> [Written task]
Edit the lines from the line with "Where should I" to the line with "pos(105,221)" so that "comment" becomes "reply", with everything else unchanged. Omit the pictures from your answer.

> [Material to process]
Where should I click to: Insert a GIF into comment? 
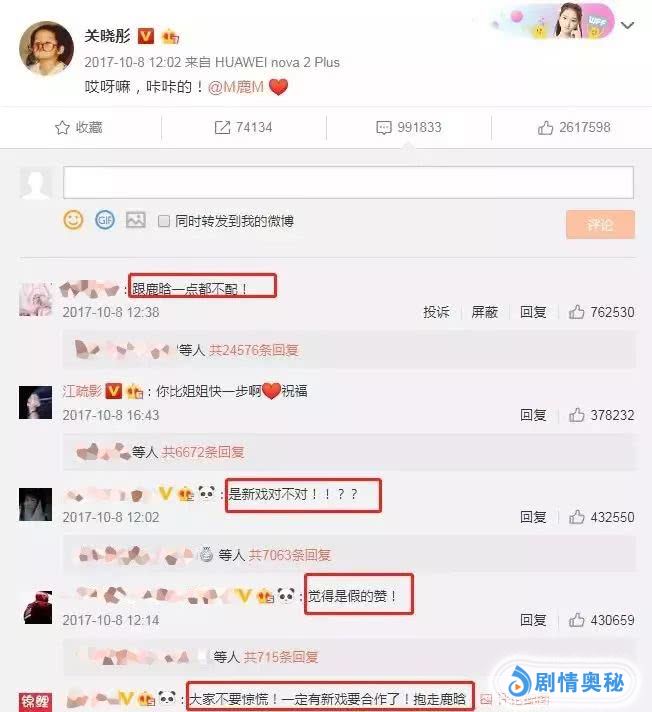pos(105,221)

---

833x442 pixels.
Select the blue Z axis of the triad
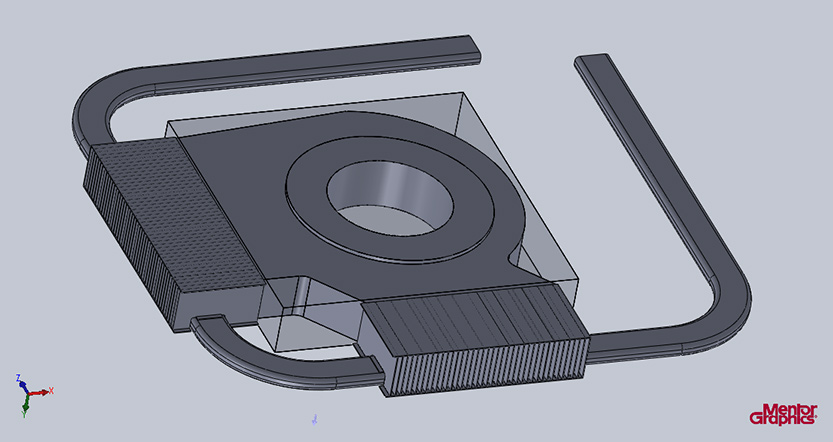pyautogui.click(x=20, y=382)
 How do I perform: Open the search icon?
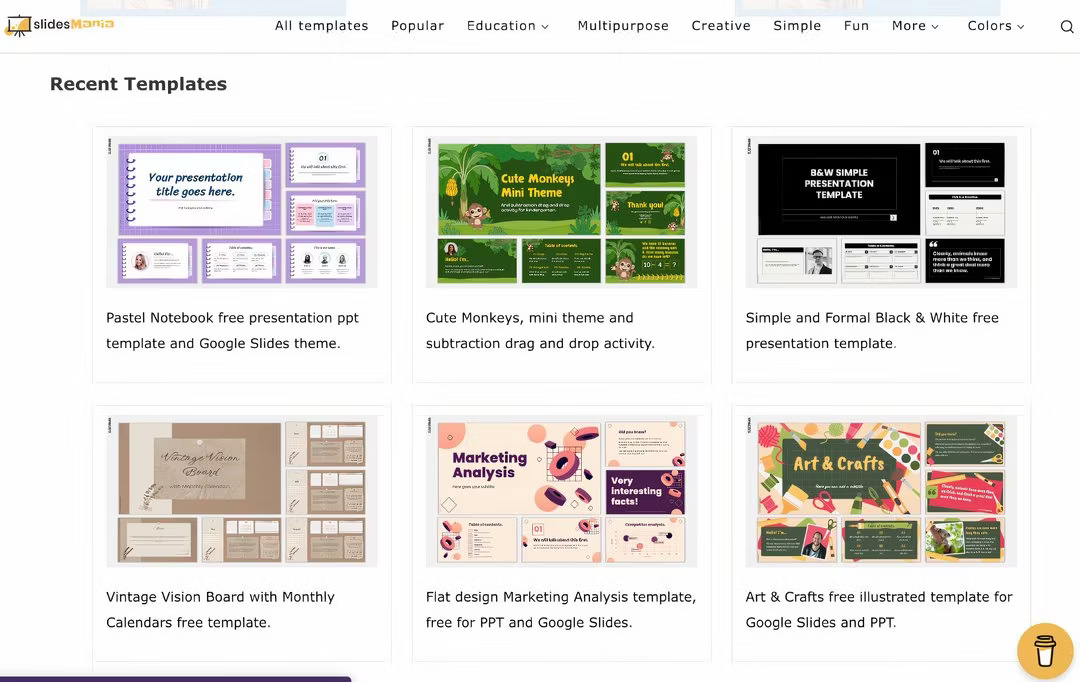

...

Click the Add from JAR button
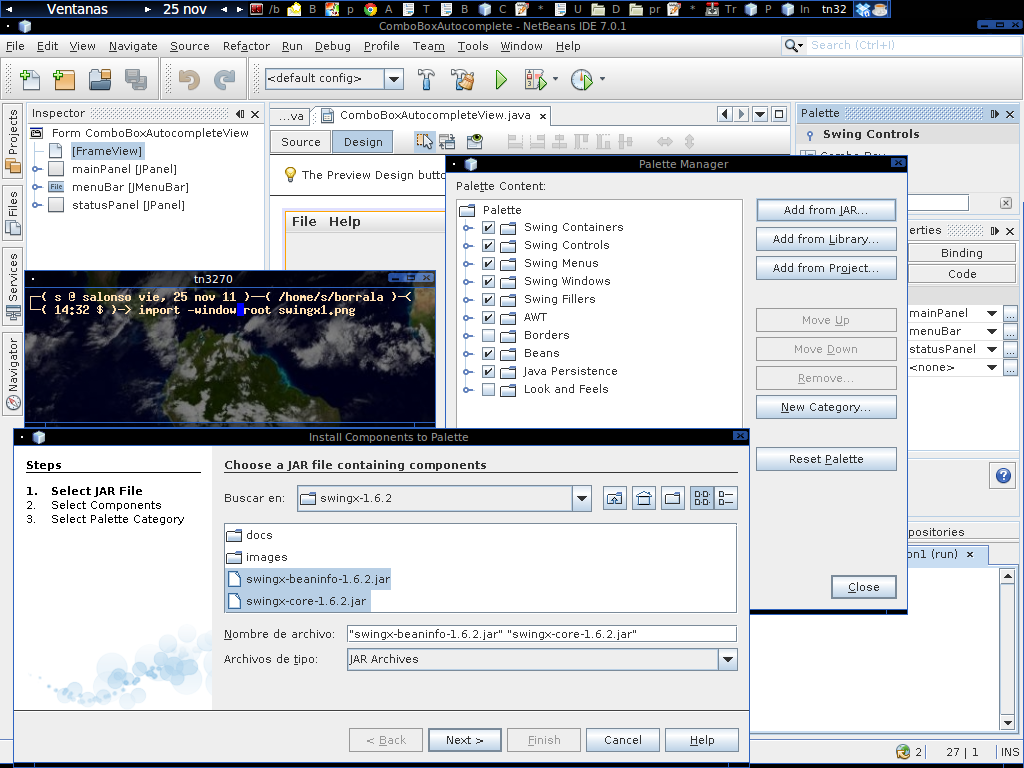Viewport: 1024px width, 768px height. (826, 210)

> [Solved problem]
Where should I click to: Insert a GIF into reply? 
pos(105,221)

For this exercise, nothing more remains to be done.